[Text and item location rows]
· · · ·

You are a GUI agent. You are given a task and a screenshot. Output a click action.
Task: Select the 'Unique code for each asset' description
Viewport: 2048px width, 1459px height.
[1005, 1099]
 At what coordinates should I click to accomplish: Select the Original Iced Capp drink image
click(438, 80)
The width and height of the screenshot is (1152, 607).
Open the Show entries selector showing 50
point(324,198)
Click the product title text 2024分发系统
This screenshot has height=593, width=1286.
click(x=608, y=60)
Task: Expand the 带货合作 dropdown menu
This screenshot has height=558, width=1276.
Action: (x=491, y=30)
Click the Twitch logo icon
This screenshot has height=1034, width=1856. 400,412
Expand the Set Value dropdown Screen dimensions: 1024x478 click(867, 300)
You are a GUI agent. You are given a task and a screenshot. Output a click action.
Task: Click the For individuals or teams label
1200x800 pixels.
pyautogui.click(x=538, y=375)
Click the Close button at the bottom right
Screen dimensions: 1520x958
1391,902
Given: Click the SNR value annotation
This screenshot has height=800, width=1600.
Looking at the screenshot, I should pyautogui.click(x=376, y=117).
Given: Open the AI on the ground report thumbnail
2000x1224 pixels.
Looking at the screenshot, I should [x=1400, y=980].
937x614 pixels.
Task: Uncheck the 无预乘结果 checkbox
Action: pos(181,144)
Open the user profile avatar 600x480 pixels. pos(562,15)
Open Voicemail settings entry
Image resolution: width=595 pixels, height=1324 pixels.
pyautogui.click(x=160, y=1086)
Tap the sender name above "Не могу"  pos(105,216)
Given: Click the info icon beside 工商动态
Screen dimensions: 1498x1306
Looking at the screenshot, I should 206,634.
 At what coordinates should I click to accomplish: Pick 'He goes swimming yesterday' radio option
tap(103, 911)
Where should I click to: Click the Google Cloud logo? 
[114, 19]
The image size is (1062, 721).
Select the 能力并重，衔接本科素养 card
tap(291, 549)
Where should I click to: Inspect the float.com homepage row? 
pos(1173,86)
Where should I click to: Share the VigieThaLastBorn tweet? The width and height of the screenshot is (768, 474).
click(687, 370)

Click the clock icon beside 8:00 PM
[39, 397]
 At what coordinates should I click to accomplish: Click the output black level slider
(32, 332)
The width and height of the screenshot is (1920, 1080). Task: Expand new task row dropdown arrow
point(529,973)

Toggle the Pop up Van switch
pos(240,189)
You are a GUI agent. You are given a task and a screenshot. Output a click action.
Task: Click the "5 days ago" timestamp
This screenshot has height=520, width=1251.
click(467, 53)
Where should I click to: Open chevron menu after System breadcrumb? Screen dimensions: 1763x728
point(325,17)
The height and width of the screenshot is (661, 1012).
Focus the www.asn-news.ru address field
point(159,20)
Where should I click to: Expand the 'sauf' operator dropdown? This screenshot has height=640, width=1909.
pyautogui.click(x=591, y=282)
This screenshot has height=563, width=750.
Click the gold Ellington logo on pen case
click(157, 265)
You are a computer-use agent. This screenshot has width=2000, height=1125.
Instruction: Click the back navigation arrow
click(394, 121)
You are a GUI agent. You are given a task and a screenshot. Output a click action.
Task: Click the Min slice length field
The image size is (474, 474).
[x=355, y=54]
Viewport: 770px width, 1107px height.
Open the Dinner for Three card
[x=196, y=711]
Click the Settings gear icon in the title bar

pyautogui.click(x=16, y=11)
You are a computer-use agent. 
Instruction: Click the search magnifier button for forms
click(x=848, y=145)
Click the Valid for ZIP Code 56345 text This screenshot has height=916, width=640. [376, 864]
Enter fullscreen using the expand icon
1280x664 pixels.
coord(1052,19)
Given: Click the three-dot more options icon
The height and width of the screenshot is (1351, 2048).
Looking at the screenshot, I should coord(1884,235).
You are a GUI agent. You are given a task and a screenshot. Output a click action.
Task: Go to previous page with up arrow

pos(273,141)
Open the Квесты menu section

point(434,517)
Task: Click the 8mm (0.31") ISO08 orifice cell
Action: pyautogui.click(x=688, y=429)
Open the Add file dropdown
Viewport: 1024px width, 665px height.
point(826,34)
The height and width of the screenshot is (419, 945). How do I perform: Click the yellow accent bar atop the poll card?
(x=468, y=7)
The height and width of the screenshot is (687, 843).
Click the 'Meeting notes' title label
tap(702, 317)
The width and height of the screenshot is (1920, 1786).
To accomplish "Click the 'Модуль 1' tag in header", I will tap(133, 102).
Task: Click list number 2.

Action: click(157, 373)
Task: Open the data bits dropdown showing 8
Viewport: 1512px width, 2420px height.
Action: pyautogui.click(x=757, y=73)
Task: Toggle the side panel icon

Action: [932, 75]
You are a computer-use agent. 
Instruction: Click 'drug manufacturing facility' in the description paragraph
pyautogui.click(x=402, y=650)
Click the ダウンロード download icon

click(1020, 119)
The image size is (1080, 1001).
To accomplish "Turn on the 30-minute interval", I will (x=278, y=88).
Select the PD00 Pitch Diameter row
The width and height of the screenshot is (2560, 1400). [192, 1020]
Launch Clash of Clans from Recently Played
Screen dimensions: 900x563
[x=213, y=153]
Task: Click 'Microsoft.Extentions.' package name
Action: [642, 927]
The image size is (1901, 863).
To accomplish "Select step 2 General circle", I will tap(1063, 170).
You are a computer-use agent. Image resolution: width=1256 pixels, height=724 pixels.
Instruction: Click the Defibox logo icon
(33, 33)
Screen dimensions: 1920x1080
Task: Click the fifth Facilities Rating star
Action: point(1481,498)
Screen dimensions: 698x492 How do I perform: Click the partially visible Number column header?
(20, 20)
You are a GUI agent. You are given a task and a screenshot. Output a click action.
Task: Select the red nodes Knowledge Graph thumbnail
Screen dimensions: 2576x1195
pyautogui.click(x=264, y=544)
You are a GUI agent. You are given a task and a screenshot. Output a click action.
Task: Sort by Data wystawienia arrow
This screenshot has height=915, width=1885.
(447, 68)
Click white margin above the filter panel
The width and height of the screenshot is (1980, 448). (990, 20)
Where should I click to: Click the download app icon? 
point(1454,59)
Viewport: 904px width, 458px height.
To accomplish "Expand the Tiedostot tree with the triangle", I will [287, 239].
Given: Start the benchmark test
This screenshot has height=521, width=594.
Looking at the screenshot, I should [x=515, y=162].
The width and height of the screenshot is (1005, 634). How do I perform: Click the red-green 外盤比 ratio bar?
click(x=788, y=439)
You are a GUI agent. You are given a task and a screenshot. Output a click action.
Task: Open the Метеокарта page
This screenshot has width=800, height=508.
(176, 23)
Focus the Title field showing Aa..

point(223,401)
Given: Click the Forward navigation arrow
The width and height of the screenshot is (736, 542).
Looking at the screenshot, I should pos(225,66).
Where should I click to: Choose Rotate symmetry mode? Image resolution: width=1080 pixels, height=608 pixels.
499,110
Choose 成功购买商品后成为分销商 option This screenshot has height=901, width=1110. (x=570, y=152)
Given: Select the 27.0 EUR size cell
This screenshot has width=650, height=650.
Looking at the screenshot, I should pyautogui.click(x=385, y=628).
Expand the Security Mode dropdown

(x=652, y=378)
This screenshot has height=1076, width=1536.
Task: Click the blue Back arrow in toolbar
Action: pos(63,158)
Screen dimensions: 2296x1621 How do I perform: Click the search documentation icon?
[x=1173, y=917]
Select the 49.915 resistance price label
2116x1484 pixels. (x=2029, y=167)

· · · ·

Instructions for the task. Please copy these rows out line for line, exactly as they stand.

Full answer.
You are a GUI agent. You are given a task and a screenshot. Output a click action.
Task: Select the 'Unique code for each asset' description
Viewport: 2048px width, 1459px height.
[1005, 1099]
 At what coordinates should I click to accomplish: Select the Original Iced Capp drink image
click(438, 80)
The width and height of the screenshot is (1152, 607).
Open the Show entries selector showing 50
point(324,198)
Click the product title text 2024分发系统
This screenshot has height=593, width=1286.
click(x=608, y=60)
Task: Expand the 带货合作 dropdown menu
This screenshot has height=558, width=1276.
Action: (x=491, y=30)
Click the Twitch logo icon
This screenshot has height=1034, width=1856. 400,412
Expand the Set Value dropdown Screen dimensions: 1024x478 click(867, 300)
You are a GUI agent. You are given a task and a screenshot. Output a click action.
Task: Click the For individuals or teams label
1200x800 pixels.
pyautogui.click(x=538, y=375)
Click the Close button at the bottom right
Screen dimensions: 1520x958
1391,902
Given: Click the SNR value annotation
This screenshot has height=800, width=1600.
Looking at the screenshot, I should pyautogui.click(x=376, y=117).
Given: Open the AI on the ground report thumbnail
2000x1224 pixels.
Looking at the screenshot, I should [x=1400, y=980].
937x614 pixels.
Task: Uncheck the 无预乘结果 checkbox
Action: pos(181,144)
Open the user profile avatar 600x480 pixels. pos(562,15)
Open Voicemail settings entry
Image resolution: width=595 pixels, height=1324 pixels.
pyautogui.click(x=160, y=1086)
Tap the sender name above "Не могу"  pos(105,216)
Given: Click the info icon beside 工商动态
Screen dimensions: 1498x1306
Looking at the screenshot, I should 206,634.
 At what coordinates should I click to accomplish: Pick 'He goes swimming yesterday' radio option
tap(103, 911)
Where should I click to: Click the Google Cloud logo? 
[114, 19]
The image size is (1062, 721).
Select the 能力并重，衔接本科素养 card
tap(291, 549)
Where should I click to: Inspect the float.com homepage row? 
pos(1173,86)
Where should I click to: Share the VigieThaLastBorn tweet? The width and height of the screenshot is (768, 474).
click(687, 370)

Click the clock icon beside 8:00 PM
[39, 397]
 At what coordinates should I click to accomplish: Click the output black level slider
(32, 332)
The width and height of the screenshot is (1920, 1080). Task: Expand new task row dropdown arrow
point(529,973)

Toggle the Pop up Van switch
pos(240,189)
You are a GUI agent. You are given a task and a screenshot. Output a click action.
Task: Click the "5 days ago" timestamp
This screenshot has height=520, width=1251.
click(467, 53)
Where should I click to: Open chevron menu after System breadcrumb? Screen dimensions: 1763x728
point(325,17)
The height and width of the screenshot is (661, 1012).
Focus the www.asn-news.ru address field
point(159,20)
Where should I click to: Expand the 'sauf' operator dropdown? This screenshot has height=640, width=1909.
pyautogui.click(x=591, y=282)
This screenshot has height=563, width=750.
Click the gold Ellington logo on pen case
click(157, 265)
You are a computer-use agent. This screenshot has width=2000, height=1125.
Instruction: Click the back navigation arrow
click(394, 121)
You are a GUI agent. You are given a task and a screenshot. Output a click action.
Task: Click the Min slice length field
The image size is (474, 474).
[x=355, y=54]
Viewport: 770px width, 1107px height.
Open the Dinner for Three card
[x=196, y=711]
Click the Settings gear icon in the title bar

pyautogui.click(x=16, y=11)
You are a computer-use agent. 
Instruction: Click the search magnifier button for forms
click(x=848, y=145)
Click the Valid for ZIP Code 56345 text This screenshot has height=916, width=640. [376, 864]
Enter fullscreen using the expand icon
1280x664 pixels.
coord(1052,19)
Given: Click the three-dot more options icon
The height and width of the screenshot is (1351, 2048).
Looking at the screenshot, I should coord(1884,235).
You are a GUI agent. You are given a task and a screenshot. Output a click action.
Task: Go to previous page with up arrow

pos(273,141)
Open the Квесты menu section

point(434,517)
Task: Click the 8mm (0.31") ISO08 orifice cell
Action: pyautogui.click(x=688, y=429)
Open the Add file dropdown
Viewport: 1024px width, 665px height.
point(826,34)
The height and width of the screenshot is (419, 945). How do I perform: Click the yellow accent bar atop the poll card?
(x=468, y=7)
The height and width of the screenshot is (687, 843).
Click the 'Meeting notes' title label
tap(702, 317)
The width and height of the screenshot is (1920, 1786).
To accomplish "Click the 'Модуль 1' tag in header", I will tap(133, 102).
Task: Click list number 2.

Action: click(157, 373)
Task: Open the data bits dropdown showing 8
Viewport: 1512px width, 2420px height.
Action: pyautogui.click(x=757, y=73)
Task: Toggle the side panel icon

Action: [932, 75]
You are a computer-use agent. 
Instruction: Click 'drug manufacturing facility' in the description paragraph
pyautogui.click(x=402, y=650)
Click the ダウンロード download icon

click(1020, 119)
The image size is (1080, 1001).
To accomplish "Turn on the 30-minute interval", I will (x=278, y=88).
Select the PD00 Pitch Diameter row
The width and height of the screenshot is (2560, 1400). [192, 1020]
Launch Clash of Clans from Recently Played
Screen dimensions: 900x563
[x=213, y=153]
Task: Click 'Microsoft.Extentions.' package name
Action: [642, 927]
The image size is (1901, 863).
To accomplish "Select step 2 General circle", I will tap(1063, 170).
You are a computer-use agent. Image resolution: width=1256 pixels, height=724 pixels.
Instruction: Click the Defibox logo icon
(33, 33)
Screen dimensions: 1920x1080
Task: Click the fifth Facilities Rating star
Action: point(1481,498)
Screen dimensions: 698x492 How do I perform: Click the partially visible Number column header?
(20, 20)
You are a GUI agent. You are given a task and a screenshot. Output a click action.
Task: Select the red nodes Knowledge Graph thumbnail
Screen dimensions: 2576x1195
pyautogui.click(x=264, y=544)
You are a GUI agent. You are given a task and a screenshot. Output a click action.
Task: Sort by Data wystawienia arrow
This screenshot has height=915, width=1885.
(447, 68)
Click white margin above the filter panel
The width and height of the screenshot is (1980, 448). (990, 20)
Where should I click to: Click the download app icon? 
point(1454,59)
Viewport: 904px width, 458px height.
To accomplish "Expand the Tiedostot tree with the triangle", I will [287, 239].
Given: Start the benchmark test
This screenshot has height=521, width=594.
Looking at the screenshot, I should [x=515, y=162].
The width and height of the screenshot is (1005, 634). How do I perform: Click the red-green 外盤比 ratio bar?
click(x=788, y=439)
You are a GUI agent. You are given a task and a screenshot. Output a click action.
Task: Open the Метеокарта page
This screenshot has width=800, height=508.
(176, 23)
Focus the Title field showing Aa..

point(223,401)
Given: Click the Forward navigation arrow
The width and height of the screenshot is (736, 542).
Looking at the screenshot, I should pos(225,66).
Where should I click to: Choose Rotate symmetry mode? Image resolution: width=1080 pixels, height=608 pixels.
499,110
Choose 成功购买商品后成为分销商 option This screenshot has height=901, width=1110. (x=570, y=152)
Given: Select the 27.0 EUR size cell
This screenshot has width=650, height=650.
Looking at the screenshot, I should pyautogui.click(x=385, y=628).
Expand the Security Mode dropdown

(x=652, y=378)
This screenshot has height=1076, width=1536.
Task: Click the blue Back arrow in toolbar
Action: pos(63,158)
Screen dimensions: 2296x1621 How do I perform: Click the search documentation icon?
[x=1173, y=917]
Select the 49.915 resistance price label
2116x1484 pixels. (x=2029, y=167)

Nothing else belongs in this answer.